CINCINNATI (AP) — A federal lawsuit over white nationalist Richard Spencer’s effort to speak at an Ohio college ended on Wednesday.
A federal court filing showed both Spencer’s campus tour organizer and the University of Cincinnati agreed to dismiss the case. Columbus attorney Mark Landes, who represents the school, said Spencer’s side wanted to drop the case and there was no settlement agreement.
“They’re not getting anything,” Landes said.
The attorney for Spencer’s tour organizer didn’t respond immediately to requests for comment.
The school’s president, Neville Pinto, said there were “no plans for Spencer to speak at UC.”
A trial had been scheduled for next year in U.S. district court.
The school last October agreed to let Spencer speak, and his tour organizers had set a date in March. But that date was scuttled after they sued in January over UC’s security fee demand of nearly $11,000 that Spencer’s attorney at the time called discriminatory and unconstitutional. The school later said that amount was a “mere fraction” of its expected costs.
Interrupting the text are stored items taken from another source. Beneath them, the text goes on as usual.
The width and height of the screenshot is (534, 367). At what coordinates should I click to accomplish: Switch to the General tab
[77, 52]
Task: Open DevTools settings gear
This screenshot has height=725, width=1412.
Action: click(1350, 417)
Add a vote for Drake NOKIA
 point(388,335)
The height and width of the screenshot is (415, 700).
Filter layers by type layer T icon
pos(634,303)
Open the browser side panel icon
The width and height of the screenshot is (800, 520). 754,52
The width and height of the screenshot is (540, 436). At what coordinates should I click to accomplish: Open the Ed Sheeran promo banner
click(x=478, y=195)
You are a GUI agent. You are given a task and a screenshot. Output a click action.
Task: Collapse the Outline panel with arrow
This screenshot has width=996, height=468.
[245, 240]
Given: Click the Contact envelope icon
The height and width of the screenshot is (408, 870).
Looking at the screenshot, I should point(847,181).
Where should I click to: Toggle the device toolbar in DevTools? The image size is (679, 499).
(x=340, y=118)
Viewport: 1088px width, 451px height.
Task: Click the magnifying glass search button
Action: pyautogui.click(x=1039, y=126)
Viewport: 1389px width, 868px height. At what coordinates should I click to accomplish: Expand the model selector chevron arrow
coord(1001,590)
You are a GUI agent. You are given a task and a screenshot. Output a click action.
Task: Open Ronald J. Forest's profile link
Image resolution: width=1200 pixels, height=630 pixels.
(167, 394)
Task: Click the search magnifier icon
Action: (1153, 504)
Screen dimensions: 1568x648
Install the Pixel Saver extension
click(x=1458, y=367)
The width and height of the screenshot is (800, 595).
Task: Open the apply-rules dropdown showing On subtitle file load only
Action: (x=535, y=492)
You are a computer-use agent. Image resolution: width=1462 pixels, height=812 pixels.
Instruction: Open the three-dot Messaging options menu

Spencer calls his views “alt-right.” He advocates a white “ethno-state” and espouses anti-Semitic and anti-immigrant beliefs. UC’s board of trustees publicly condemned hate last October while citing the fundamental right to free speech at a public university.
Pinto on Wednesday repeatedly referred to Spencer as an uninvited speaker.
“While this has been a trying time for our community and one that tested our commitment to free speech, it has also prompted difficult conversations about how freedom of expression intertwines with our commitment to equity and inclusion … this trying time has made us even stronger,” Pinto stated.
Spencer spoke in March at Michigan State University, where protesters far outnumbered his audience during that school’s spring break.
Spencer’s side earlier dropped a federal lawsuit against Ohio State University over its refusal to book him. The school said Spencer’s appearance posed a “substantial risk” to public safety and could cause disruption.
Ohio State pointed to deadly violence at the Charlottesville, Virginia, rally last August where Spencer was a scheduled speaker, and his raucous October appearance at the University of Florida, where authorities estimated security costs at $600,000.
He also had wanted to speak at Kent State University in May, but that Ohio school said he couldn’t be accommodated during the busy time at the end of the school year.